En la FIFA ya tronaba Joao Havelange y su prédica de fútbol recaudador, bajo cuya lógica se multiplicaron los Mundiales; de rebote, la ligaron los Juegos: tampoco era aceptable para los campeones de la libre empresa reunidos en torno de Juan Antonio Samaranch, el presidente del COI que empaquetó los Juegos a medida de los sponsors, que los torneos de fútbol fueran conquistados siempre por los países comunistas. Así que el tándem FIFA-COI permitió que, a partir de los Juegos de Los Angeles –¡oh, casualidad!–, en 1984, los equipos pudieran ser integrados por profesionales que no hubieran jugado aún en Mundiales, y Francia ganó entonces el oro con un equipo juvenil.

Pero la URSS se quedó con la medalla dorada en Seúl 1988 y, entonces, el tándem ideó una nueva reglamentación para Barcelona 1992: la categoría Sub-23. Con la posibilidad de sumar tres jugadores en el plantel por encima de ese límite, el torneo olímpico fue elevado a la categoría de Mini-Mundial, aunque sigue siendo –por la misma razón explicada en el primer párrafo– el único torneo de carácter relativamente ecuménico cuyos resortes económicos no controla la FIFA sino su único poder superior.

Ahora bien: “Desde 1992, la puesta a disposición de los jugadores Sub-23 siempre ha sido aceptada por los clubes. Este principio debe aplicarse de nuevo”, explica hoy la FIFA. Sin embargo, no puede invocar el carácter de obligatoriedad de la norma.

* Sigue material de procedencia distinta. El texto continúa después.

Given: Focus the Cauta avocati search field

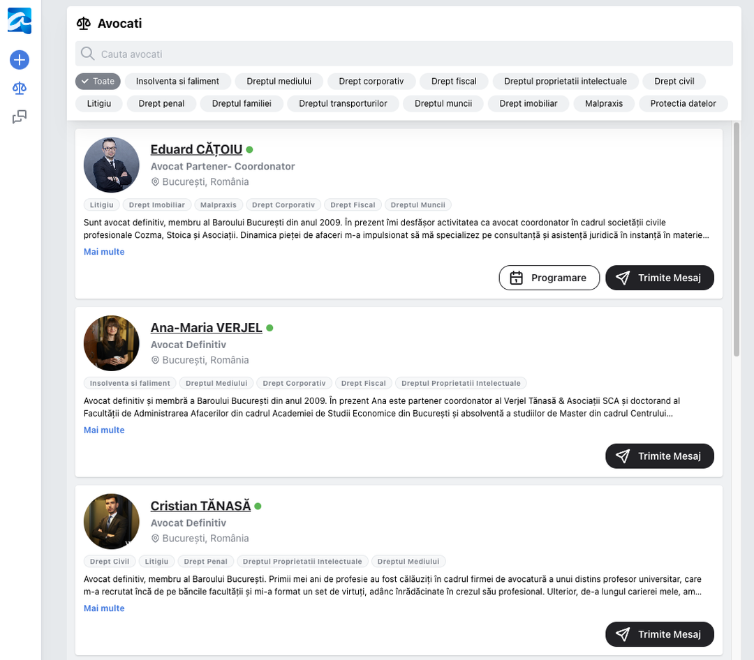Looking at the screenshot, I should [x=412, y=54].
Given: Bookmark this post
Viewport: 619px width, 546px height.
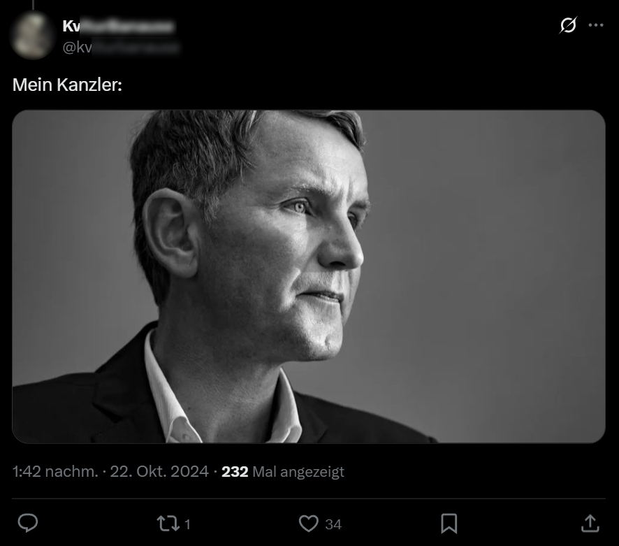Looking at the screenshot, I should click(x=449, y=523).
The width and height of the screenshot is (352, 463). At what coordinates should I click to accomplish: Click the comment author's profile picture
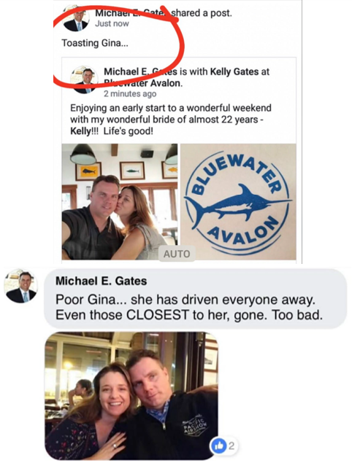click(x=20, y=286)
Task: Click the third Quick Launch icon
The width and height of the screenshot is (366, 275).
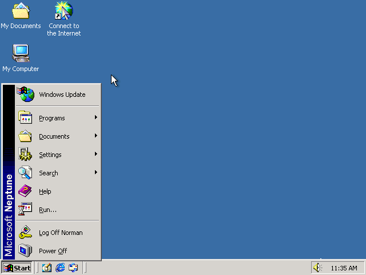Action: pyautogui.click(x=73, y=268)
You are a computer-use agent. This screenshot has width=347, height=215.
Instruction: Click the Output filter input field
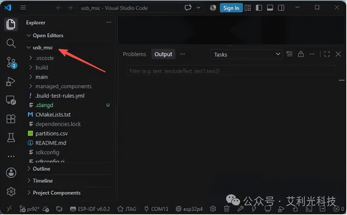(230, 71)
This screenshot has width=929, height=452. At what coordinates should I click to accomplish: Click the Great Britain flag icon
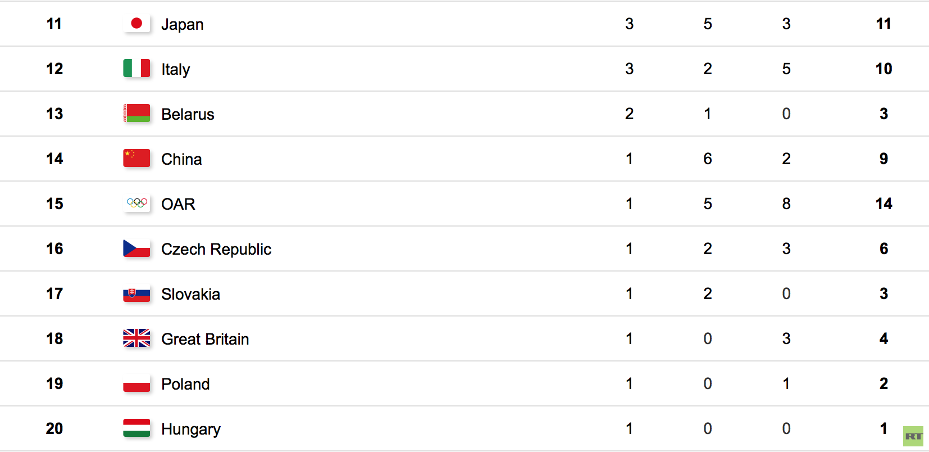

Es cierto, además, que en 1992 los clubes europeos no contaban, todavía, con la cantidad de futbolistas de países del tercer mundo que tienen hoy; entonces, a la Ley Bosman le faltaban tres años para tomar cuerpo. Cuando los clubes comenzaron a ponerse ariscos con la idea de pagar los contratos de sus jugadores no comunitarios para que los usufructuaran las Asociaciones Nacionales en sus selecciones –y cobrando cachets de hasta un millón de dólares–, se creó la legislación de las “fechas FIFA”, un calendario oficial sobre el que rige la obligación de ceder a los futbolistas convocados por su seleccionado; una obligación que –se sabe y los ejemplos abundan– no es automática. Pero los Juegos Olímpicos, que no son propiedad de la FIFA sino del COI, no pudieron ser incluidos, obviamente, dentro de esas “fechas” especiales.

Aquí, la FIFA encuentra, nuevamente, su techo. Aunque pida “respetar el espíritu olímpico”, no puede presionar más allá ni invocar legislación pertinente, y clubes como el Barcelona, el Real Madrid (que ideó una treta para no cederle a Robinho a Brasil) o los alemanes de la Bundesliga (como el Werder Bremen, que se quejó ante la Corte Arbitral del Deporte por la “escapada” de Diego, o el Schalke 04, que quiere sancionar a Rafinha, otro “rebelde”) se cobran revancha en un juego en el que ninguno de los actores es inocente. Salvo el que más importa en esta historia: Lionel Messi.